Already the second-largest Ebola outbreak ever, it has shown little sign of easing despite thousands of vaccinations provided to those at potential risk.

“There’s a lot of hope placed in one new technological development—the vaccine—but one piece can’t do it alone,” Dr. Levine says. “More scrutiny, more research is needed. There’s no sign that the vaccine is the magic bullet.”

Experts say there are several factors that have diminished the vaccine’s impact. Some note that vaccines are often less effective over time than they appear in their first trials. Then there’s the armed violence between government forces and an array of different militant groups operating in areas of the outbreak, which has also disrupted vaccination campaigns.

Finally, efforts have been compromised by a deepening suspicion among area residents of health workers’ motives.

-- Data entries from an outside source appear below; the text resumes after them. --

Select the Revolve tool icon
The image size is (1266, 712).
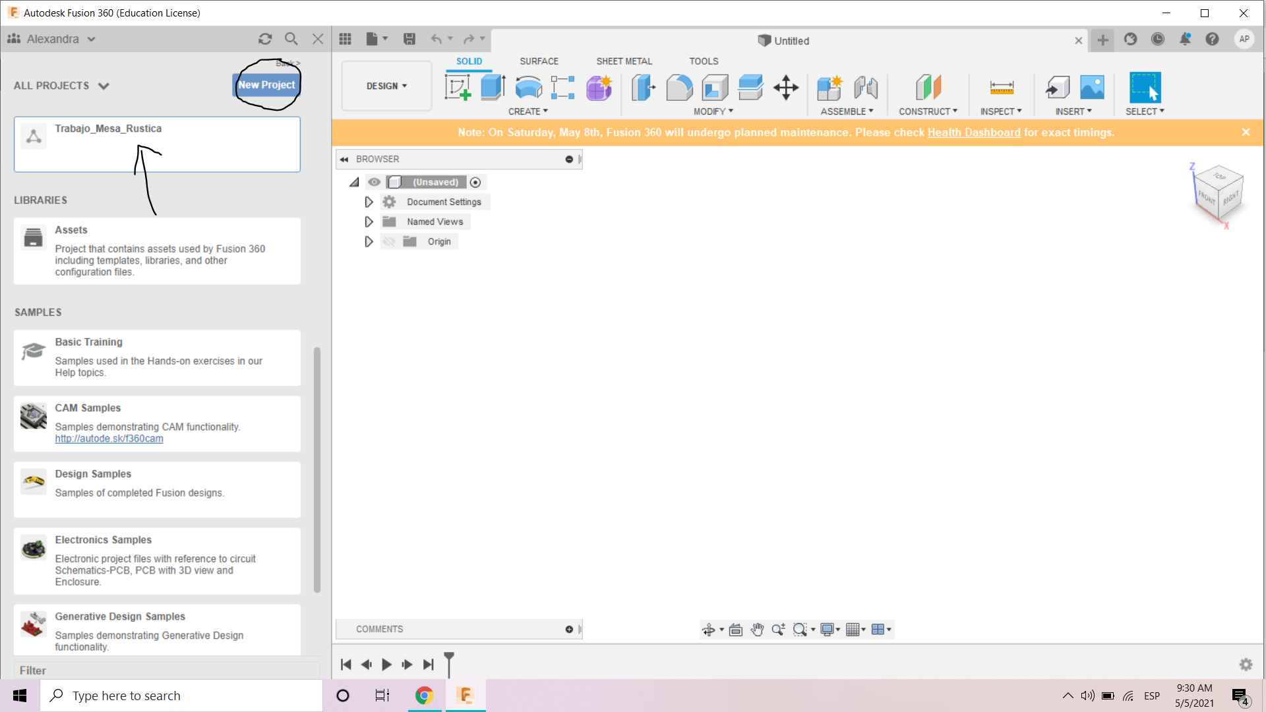click(x=528, y=87)
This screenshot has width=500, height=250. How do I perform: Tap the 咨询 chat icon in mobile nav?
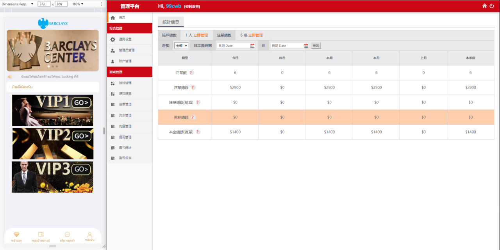(x=68, y=234)
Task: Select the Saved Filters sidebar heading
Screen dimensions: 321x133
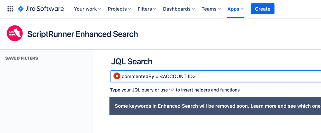Action: point(22,58)
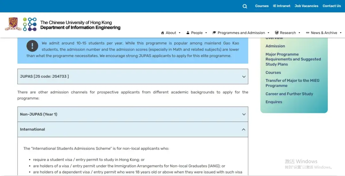Open Career and Further Study sidebar link
The height and width of the screenshot is (176, 345).
point(289,94)
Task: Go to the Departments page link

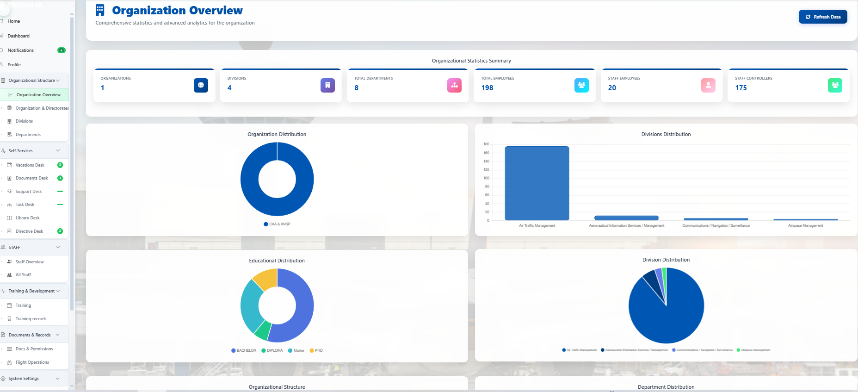Action: pyautogui.click(x=28, y=135)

Suspicion of outsiders among residents in Ebola-affected areas has fueled a reluctance among locals to cooperate with authorities involved with the important but arduous task of plotting the chain of Ebola infection—tracing, finding and quarantining contacts to limiting public exposure to the virus.

“Vaccines are only effective if you can vaccinate,” notes Levine, “and there are obstacles to that in the DRC.”

As the death toll in the DRC Ebola outbreak continues to rise, it appears clear that the kind of low-tech efforts that helped end the West African outbreak in early 2016 remain crucial to the fight against the virus today in the DRC.

“We were so effective in West Africa because we had all the components working well together,” Levine says.

Few of those components are more critical to preventing and controlling Ebola infection than water.